╭──

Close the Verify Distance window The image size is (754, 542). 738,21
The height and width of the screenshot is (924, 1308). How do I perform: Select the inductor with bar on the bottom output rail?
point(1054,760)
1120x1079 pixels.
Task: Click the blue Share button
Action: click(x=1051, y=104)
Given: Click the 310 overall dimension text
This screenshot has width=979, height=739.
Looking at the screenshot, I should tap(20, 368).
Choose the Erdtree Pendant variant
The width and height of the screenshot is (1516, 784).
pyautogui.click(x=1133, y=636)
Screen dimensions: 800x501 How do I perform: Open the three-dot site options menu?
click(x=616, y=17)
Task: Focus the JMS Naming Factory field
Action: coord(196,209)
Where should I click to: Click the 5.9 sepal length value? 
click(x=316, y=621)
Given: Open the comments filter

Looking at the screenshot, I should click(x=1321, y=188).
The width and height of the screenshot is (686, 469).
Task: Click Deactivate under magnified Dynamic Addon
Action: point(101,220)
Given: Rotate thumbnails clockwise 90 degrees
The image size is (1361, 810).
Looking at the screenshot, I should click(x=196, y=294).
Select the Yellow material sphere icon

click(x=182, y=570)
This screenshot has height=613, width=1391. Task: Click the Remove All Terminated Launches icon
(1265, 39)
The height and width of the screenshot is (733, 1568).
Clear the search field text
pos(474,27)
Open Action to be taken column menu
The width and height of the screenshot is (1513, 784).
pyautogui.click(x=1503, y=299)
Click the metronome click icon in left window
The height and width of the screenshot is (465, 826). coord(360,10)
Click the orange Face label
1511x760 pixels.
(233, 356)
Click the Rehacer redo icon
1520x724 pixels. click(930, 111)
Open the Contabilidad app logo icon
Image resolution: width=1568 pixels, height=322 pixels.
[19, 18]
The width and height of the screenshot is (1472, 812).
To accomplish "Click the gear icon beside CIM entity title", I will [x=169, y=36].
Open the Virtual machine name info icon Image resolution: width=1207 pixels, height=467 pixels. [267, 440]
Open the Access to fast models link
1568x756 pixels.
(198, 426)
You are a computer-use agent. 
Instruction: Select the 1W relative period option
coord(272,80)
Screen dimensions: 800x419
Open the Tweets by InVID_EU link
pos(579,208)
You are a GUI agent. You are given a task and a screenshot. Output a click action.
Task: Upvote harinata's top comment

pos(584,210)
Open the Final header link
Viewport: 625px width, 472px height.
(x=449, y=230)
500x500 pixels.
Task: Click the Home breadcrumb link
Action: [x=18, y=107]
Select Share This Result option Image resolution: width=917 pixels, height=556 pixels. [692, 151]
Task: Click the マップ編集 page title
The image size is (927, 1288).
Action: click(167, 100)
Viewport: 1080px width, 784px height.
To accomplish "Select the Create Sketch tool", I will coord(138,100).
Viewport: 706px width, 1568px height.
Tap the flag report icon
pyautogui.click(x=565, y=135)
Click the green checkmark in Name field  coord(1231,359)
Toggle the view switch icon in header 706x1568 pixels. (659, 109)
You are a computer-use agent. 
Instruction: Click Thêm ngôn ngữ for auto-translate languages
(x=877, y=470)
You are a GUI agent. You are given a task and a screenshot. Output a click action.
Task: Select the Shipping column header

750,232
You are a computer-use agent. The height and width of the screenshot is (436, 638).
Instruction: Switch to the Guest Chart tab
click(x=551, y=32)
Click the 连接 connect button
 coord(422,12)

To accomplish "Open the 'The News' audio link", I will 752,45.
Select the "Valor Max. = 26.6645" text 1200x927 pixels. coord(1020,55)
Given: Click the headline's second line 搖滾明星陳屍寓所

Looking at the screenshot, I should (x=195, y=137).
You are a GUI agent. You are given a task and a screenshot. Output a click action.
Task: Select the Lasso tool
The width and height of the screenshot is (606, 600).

╰──

Read through the entries above, and wherever a line holds the string "will", copy it.

To accomplish "Click the gear icon beside CIM entity title", I will [x=169, y=36].
To accomplish "Select the Create Sketch tool", I will coord(138,100).
To accomplish "Open the 'The News' audio link", I will 752,45.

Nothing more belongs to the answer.